Please sign-off your commits @sraman-rgb

greptile-apps · 2026-05-12T19:23:56Z

Greptile Summary

This PR refactors the fused GroupedMLP kernel hierarchy into a shared base class and adds ScaledSReLU (squared-ReLU with per-row post-scaling) as a second supported activation alongside the existing GLU variants, wiring up new cuDNN FE grouped_gemm_srelu_wrapper_sm100 / grouped_gemm_dsrelu_wrapper_sm100 kernels.

New ScaledSReLU op (activation.py): standard BasicOperation with num_extra_inputs=1, implements both unfused and fused forward/backward paths.
Refactored fused forward/backward: common logic moved to abstract base classes; GLU and Unary concrete subclasses wire their respective cuDNN FE kernels.
Fusion plumbing (_common.py): fuse_grouped_mlp_ops parameterised with activation_op_types; validate_grouped_mlp_dims extended for unary activations; separate forward/backward fusion functions registered for each activation family.

Confidence Score: 5/5

The refactor is well-structured and the SReLU kernel wiring follows the established GLU pattern closely; the two flagged items are clarifying questions rather than confirmed failures.

The class hierarchy generalisation is clean, dscales_tensor is always an allocated tensor, the recompute-FC2-input path is guarded by multiple independent checks, and test coverage spans both unit-level ScaledSReLU and the full grouped-MLP integration.

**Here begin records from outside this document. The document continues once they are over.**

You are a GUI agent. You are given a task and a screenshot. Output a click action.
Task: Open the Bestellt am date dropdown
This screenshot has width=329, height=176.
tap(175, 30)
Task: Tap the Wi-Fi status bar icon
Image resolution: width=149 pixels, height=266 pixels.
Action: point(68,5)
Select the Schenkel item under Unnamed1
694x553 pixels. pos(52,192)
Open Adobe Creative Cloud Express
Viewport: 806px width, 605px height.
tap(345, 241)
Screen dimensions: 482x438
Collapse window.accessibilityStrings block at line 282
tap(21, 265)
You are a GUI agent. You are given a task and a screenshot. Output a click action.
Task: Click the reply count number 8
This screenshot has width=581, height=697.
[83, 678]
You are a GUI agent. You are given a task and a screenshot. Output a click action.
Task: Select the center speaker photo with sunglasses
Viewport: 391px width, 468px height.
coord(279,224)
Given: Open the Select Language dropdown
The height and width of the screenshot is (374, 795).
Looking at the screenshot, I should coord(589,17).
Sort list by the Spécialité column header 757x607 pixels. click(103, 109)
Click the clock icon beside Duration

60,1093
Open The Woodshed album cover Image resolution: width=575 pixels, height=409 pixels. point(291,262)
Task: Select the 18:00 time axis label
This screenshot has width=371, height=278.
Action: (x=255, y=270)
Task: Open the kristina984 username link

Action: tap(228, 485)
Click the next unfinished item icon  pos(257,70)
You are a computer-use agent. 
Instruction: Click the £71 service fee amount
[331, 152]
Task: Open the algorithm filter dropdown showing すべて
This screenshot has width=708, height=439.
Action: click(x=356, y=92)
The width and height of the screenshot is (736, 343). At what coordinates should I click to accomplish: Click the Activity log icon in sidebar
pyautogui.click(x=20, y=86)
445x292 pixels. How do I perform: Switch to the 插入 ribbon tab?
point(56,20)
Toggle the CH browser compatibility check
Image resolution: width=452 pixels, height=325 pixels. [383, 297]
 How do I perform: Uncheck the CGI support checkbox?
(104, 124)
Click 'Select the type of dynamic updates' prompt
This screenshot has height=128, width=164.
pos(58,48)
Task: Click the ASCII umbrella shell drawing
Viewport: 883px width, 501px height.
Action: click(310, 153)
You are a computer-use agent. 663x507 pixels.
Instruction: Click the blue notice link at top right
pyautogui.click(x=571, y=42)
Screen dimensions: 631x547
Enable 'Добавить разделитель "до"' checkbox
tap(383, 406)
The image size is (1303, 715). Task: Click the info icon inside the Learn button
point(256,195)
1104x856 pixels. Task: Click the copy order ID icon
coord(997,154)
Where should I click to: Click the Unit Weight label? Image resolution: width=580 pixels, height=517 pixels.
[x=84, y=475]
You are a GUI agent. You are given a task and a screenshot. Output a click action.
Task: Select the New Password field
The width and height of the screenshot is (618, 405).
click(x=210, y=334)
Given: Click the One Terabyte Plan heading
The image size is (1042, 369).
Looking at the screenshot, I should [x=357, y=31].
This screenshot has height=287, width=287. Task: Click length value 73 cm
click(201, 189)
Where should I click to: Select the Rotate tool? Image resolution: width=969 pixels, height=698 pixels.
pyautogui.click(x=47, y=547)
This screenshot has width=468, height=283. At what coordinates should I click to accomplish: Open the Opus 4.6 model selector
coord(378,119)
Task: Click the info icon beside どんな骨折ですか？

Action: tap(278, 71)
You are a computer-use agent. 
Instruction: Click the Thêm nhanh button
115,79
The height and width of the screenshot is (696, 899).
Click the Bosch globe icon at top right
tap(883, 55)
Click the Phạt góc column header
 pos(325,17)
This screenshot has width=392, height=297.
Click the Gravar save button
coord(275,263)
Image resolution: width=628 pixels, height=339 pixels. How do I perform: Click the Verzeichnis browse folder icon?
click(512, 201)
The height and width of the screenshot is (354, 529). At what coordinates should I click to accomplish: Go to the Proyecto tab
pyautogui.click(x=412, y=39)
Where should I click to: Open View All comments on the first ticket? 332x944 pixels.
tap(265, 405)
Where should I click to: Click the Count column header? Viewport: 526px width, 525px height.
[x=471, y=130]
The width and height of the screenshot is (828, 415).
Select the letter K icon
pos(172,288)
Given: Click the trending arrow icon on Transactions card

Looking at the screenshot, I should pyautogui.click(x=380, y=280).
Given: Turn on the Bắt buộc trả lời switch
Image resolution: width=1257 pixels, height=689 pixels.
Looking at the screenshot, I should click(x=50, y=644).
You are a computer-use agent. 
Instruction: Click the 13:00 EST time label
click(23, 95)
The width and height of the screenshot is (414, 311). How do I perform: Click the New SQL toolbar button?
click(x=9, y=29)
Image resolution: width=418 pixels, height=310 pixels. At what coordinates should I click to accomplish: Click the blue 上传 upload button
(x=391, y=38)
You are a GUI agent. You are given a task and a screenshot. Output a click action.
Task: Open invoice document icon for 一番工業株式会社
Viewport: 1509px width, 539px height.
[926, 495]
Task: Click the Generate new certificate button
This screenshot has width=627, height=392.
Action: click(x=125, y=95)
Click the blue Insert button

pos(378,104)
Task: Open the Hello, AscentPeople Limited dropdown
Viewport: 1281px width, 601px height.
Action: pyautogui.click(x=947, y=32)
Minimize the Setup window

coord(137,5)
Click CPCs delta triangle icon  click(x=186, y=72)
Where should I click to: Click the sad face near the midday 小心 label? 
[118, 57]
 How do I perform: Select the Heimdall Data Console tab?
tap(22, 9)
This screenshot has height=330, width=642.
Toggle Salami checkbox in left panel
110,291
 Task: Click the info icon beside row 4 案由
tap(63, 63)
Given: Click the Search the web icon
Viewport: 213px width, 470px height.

forward_grouped_mlp.py (prob_tensor dtype) and _common.py (_nvidia_cudnn_frontend_supports_wgrad guard)

Important Files Changed

Filename	Overview
transformer_engine/pytorch/ops/basic/activation.py	Adds ScaledSReLU with correct unfused fuser_forward/fuser_backward; dtype handling and grad accumulation look sound.
transformer_engine/pytorch/ops/fused/forward_grouped_mlp.py	Base class refactor is clean; prob_tensor dtype (BF16/FP16 vs float32 fallback and backward) is an inconsistency worth confirming against the SReLU kernel spec.
transformer_engine/pytorch/ops/fused/backward_grouped_mlp.py	dSReLU backward kernel wiring, recompute path, and grad_scales handling are logically correct; dscales_tensor is always allocated.
transformer_engine/pytorch/ops/_common.py	validate_grouped_mlp_dims and fuse_grouped_mlp_ops generalised cleanly; _nvidia_cudnn_frontend_supports_wgrad is a thin alias with no distinct version check.
transformer_engine/pytorch/ops/fused/init.py	Export list updated to expose the four new concrete fused-op classes; no issues.
transformer_engine/pytorch/ops/basic/init.py	Adds ScaledSReLU to the public API; straightforward.
tests/pytorch/test_fusible_ops.py	New test_scaled_srelu unit test and scaled_srelu parametrize for test_grouped_mlp look correct; reference implementation matches expected SReLU*scales semantics.

Sequence Diagram

sequenceDiagram
    participant Fuser
    participant GLUFwd as ForwardGroupedMLP_CuTeGEMMGLU_MXFP8
    participant SReLUFwd as ForwardGroupedMLP_CuTeGEMMUnary_MXFP8
    participant SReLUBwd as BackwardGroupedMLP_CuTeGEMMDUnary_MXFP8
    participant cuDNN as cuDNN FE Kernels

    Fuser->>GLUFwd: fuse_forward_ops GLU pattern
    GLUFwd->>cuDNN: grouped_gemm_glu_wrapper_sm100
    cuDNN-->>GLUFwd: fc2_in scales and activation_in

    Fuser->>SReLUFwd: fuse_forward_srelu_ops SReLU pattern
    SReLUFwd->>cuDNN: grouped_gemm_srelu_wrapper_sm100
    cuDNN-->>SReLUFwd: fc2_in scales and activation_in
    Note over SReLUFwd: Save activation_in and scales
    Note over SReLUFwd: optionally skip saving fc2_x

    Fuser->>SReLUBwd: fuse_backward_srelu_ops
    SReLUBwd->>cuDNN: grouped_gemm_dsrelu_wrapper_sm100
    cuDNN-->>SReLUBwd: FC1 dy tensors and grad_scales
    cuDNN-->>SReLUBwd: optional recomputed FC2 input
    SReLUBwd->>cuDNN: grouped_gemm_wgrad for FC1 and FC2

_{Reviews (8): Last reviewed commit: "Address grouped MLP ScaledSReLU review c..." | Re-trigger Greptile}

Signed-off-by: sraman-rgb <sraman@nvidia.com>

timmoon10

Overall looks good, but we've gotten to the point where we need to start thinking about how to gracefully handle adding new activations. It seems that every model has a different activation function.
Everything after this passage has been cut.